BEGIN
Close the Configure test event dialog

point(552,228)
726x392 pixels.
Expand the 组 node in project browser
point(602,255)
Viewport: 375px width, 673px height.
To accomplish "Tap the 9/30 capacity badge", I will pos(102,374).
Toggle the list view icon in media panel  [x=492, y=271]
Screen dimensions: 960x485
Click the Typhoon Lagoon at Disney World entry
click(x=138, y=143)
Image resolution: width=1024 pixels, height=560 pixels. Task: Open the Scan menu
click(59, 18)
END
BEGIN
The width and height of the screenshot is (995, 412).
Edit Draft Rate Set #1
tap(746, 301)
END
Among the records above, extract exactly the lines from the line with "Close the Configure test event dialog" to the line with "Screen dimensions: 960x485", both lines included, and leave out the rest.

Close the Configure test event dialog

point(552,228)
726x392 pixels.
Expand the 组 node in project browser
point(602,255)
Viewport: 375px width, 673px height.
To accomplish "Tap the 9/30 capacity badge", I will pos(102,374).
Toggle the list view icon in media panel  [x=492, y=271]
Screen dimensions: 960x485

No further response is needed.